So now we can see, that this manna story
as well as the Jesus is bread story,
has a point aimed at us and we can feel it poking.
To say Jesus is the Bread of Life –
the manna we need to survive –
is to say, thy kingdom come, thy will be done,
on earth as it is in heaven.
What that means,
if we use our theological imaginations,
is that we are supposed to be co-creators with God.
In other words, we are supposed to bring about
the kingdom on earth as it is in heaven:
the economy that God intends for the world.
It is not something that any one of us can do
all by ourselves, or even
a few of us gathered in groups
and impassioned to change our ways.
It is a collaboration between God and us,
and somehow, we have to convince
enough other human beings
that we would all be better off
living on manna
than hording what we imagine is the good stuff.
The first challenge we have
is convincing ourselves and one another
that all those material creature comforts we adore
is not our manna.
We imply such twisted thinking
with some regularity, maybe
without meaning to, when
we say we are blessed or someone else is blessed,
because they have stuff or got some more stuff –
even though we know true manna cannot be hoarded.

#### GIVEN MATERIAL:
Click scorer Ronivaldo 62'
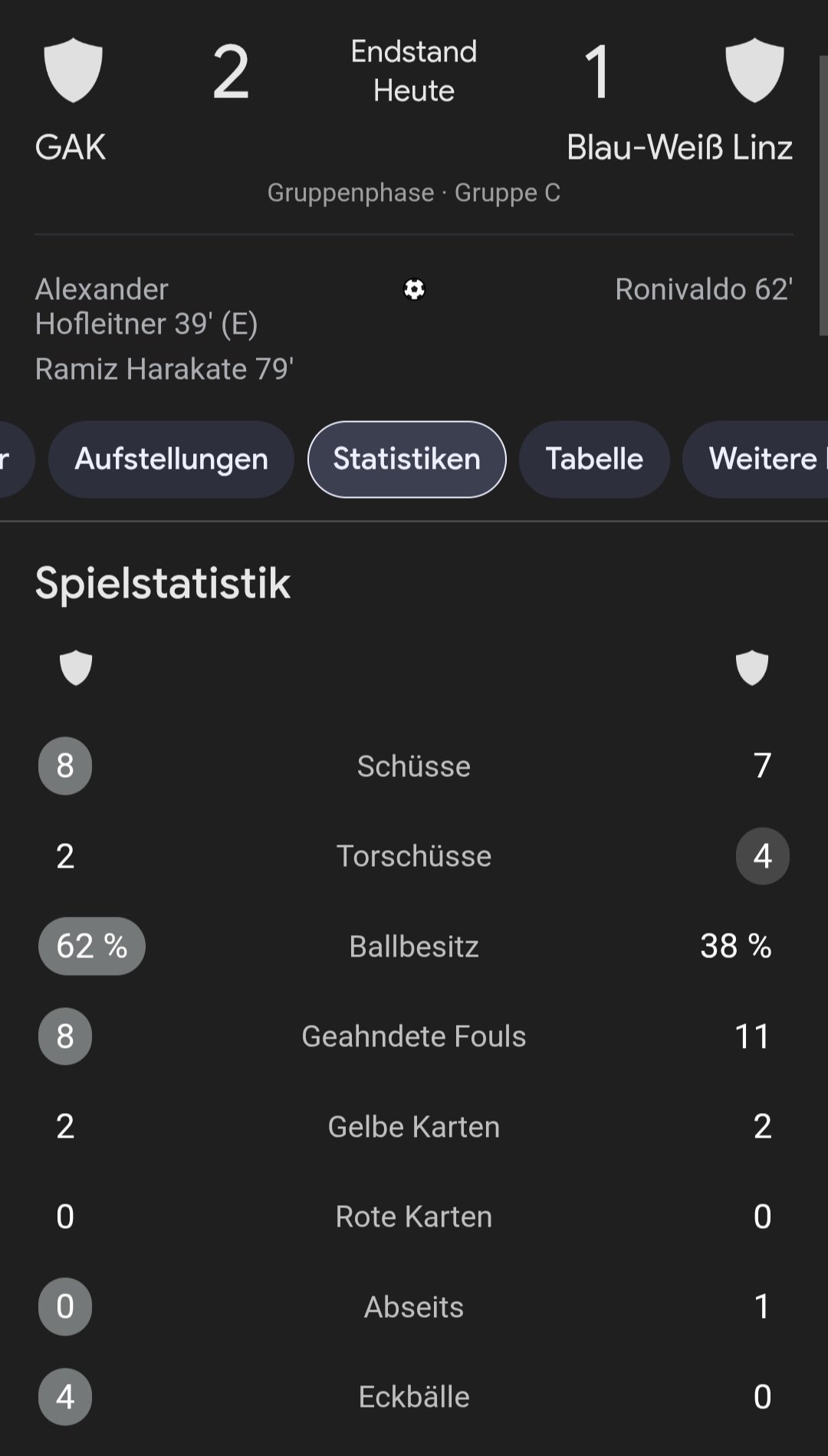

#### WORK INSTRUCTIONS:
Could you copy, word for word, the manna passage above from "We imply such" to "cannot be hoarded."?

#### COMPLETE OUTPUT:
We imply such twisted thinking
with some regularity, maybe
without meaning to, when
we say we are blessed or someone else is blessed,
because they have stuff or got some more stuff –
even though we know true manna cannot be hoarded.